Dolly Parton helps Rotarians spread literacy
Dolly Parton signs a book for a child at an event held by her Imagination Library. Rotary International and the Imagination Library are service partners.
It can be hard to find books in Canada’s vast Yukon. Claire Derome, 2009-10 president of the Rotary Club of Whitehorse-Rendezvous, knows of only one bookstore outside the capital, and in remote areas, access to libraries is also limited. Derome wanted to launch a literacy project that would reach all Yukon communities, and she found one in Dolly Parton’s Imagination Library.
Every month, Imagination Library mails an age-appropriate book to each child in the program, until age five. Research showed that up to 85 percent of families receiving books through the program read to their children every day.
Derome, who has a graduate degree in education, did not need more convincing. “The number of books you have at home is a good indicator of future success in school,” she says. Her Rotary club worked with the Yukon government and the Yukon Literacy Coalition to bring Imagination Library there, and 900 children are currently enrolled. The Dollywood Foundation and the participating community split the program costs; in Yukon, the Whitehorse-Rendezvous club covers the $3.60 per child per month.
Dawn Rochelle, president of the Rotary Club of Jacksonville, N.C., USA, was drawn to Imagination Library because she knew that every cent her club raised would help put a book directly into the hands of a child.
Rochelle, who is executive director of the nonprofit Onslow County Partnership for Children, brought her organization together with Rotary clubs and the local United Way to launch Imagination Library in Jacksonville, which, as home to Marine Corps Base Camp Lejeune, has many young military families. At Imagination Library’s first local Rotary club presentation, one Rotarian pledged $10,000 on the spot. So far, 170 children are enrolled in the program. “They’re so excited, because they don’t have books at home,” Rochelle says.

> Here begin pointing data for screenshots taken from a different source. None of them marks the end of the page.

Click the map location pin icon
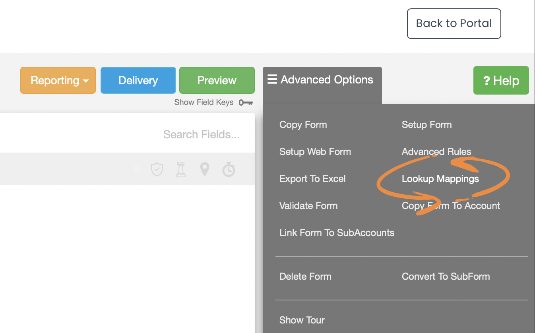pyautogui.click(x=205, y=170)
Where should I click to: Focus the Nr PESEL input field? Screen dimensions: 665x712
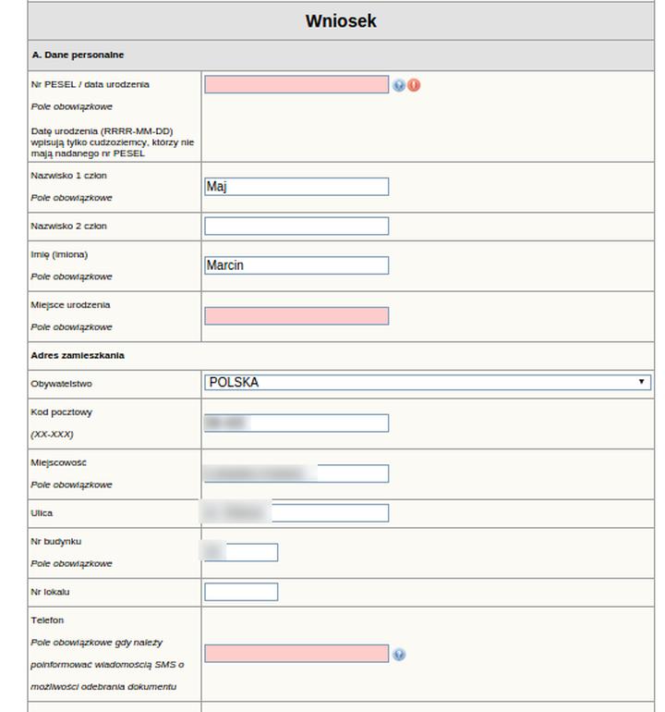(296, 84)
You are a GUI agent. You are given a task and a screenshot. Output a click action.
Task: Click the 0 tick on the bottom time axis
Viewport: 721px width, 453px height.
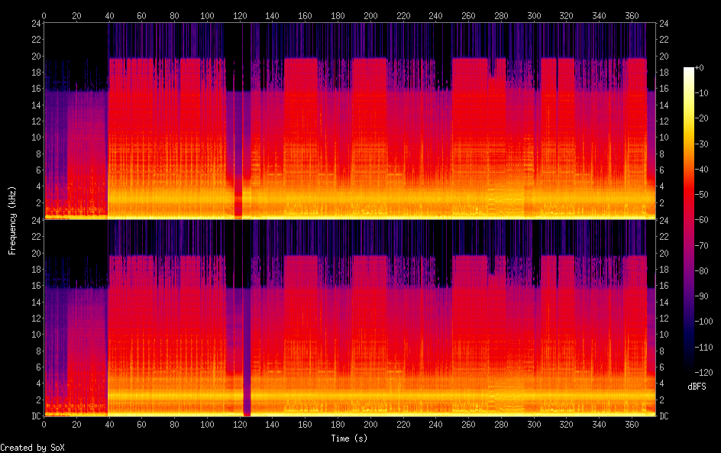tap(44, 424)
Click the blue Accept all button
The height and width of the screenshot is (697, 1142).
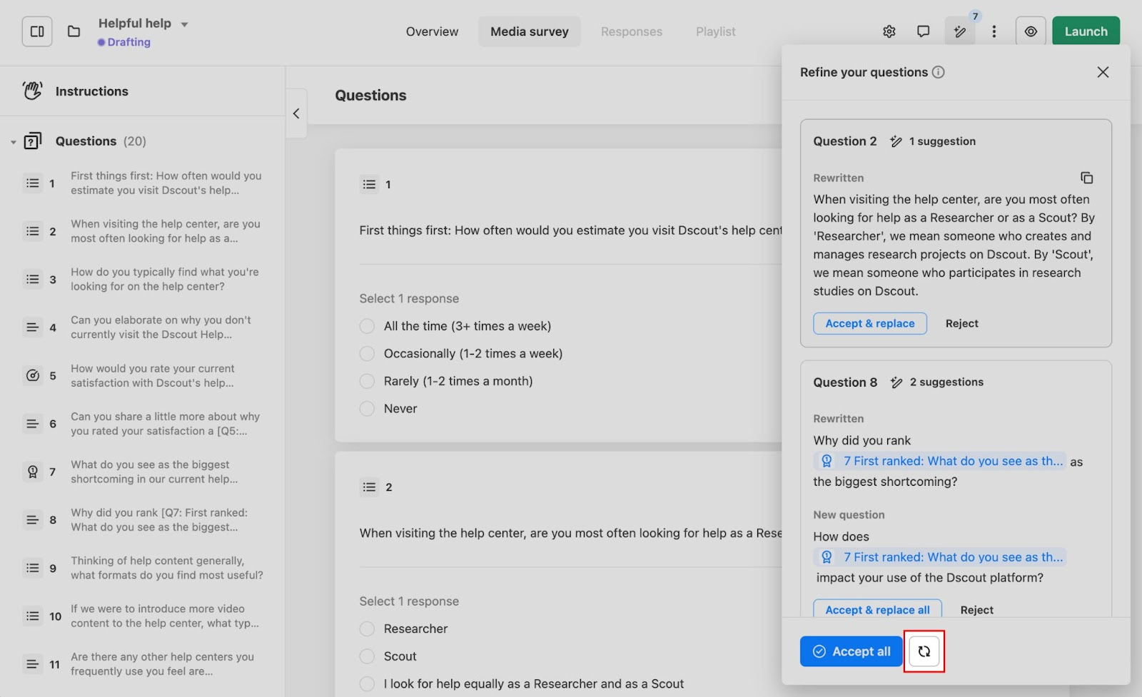pos(851,651)
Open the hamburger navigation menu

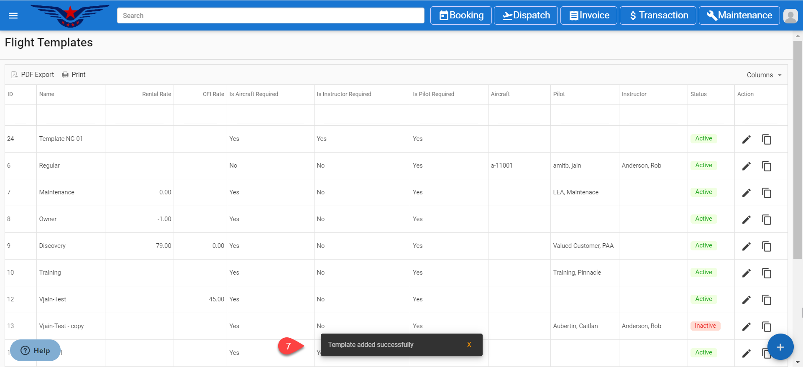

Imagination Library does not have income requirements. “Dolly did not want any child to feel singled out or left out,” says David Dotson, president of the Dollywood Foundation. Parton was adamant that the books be new, because of her own experiences growing up with hand-me-downs. And in mailing the books to each young person, she wanted to re-create the joy she felt as a child when the Sears catalog arrived at her home, addressed to her family.
Imagination Library serves children in the United States, Canada, and the United Kingdom. In 2001, 2,500 children were participating in the program; today they number almost 700,000. Imagination Library and Rotary International teamed up in 2009, and Rotary clubs are involved in the program in roughly 300 communities.
“I don’t think we could do it without Rotary’s involvement,” Dotson says. “If you look at Rotary’s presence in the world, it may be that the greatest aspect of our relationship is yet to come.”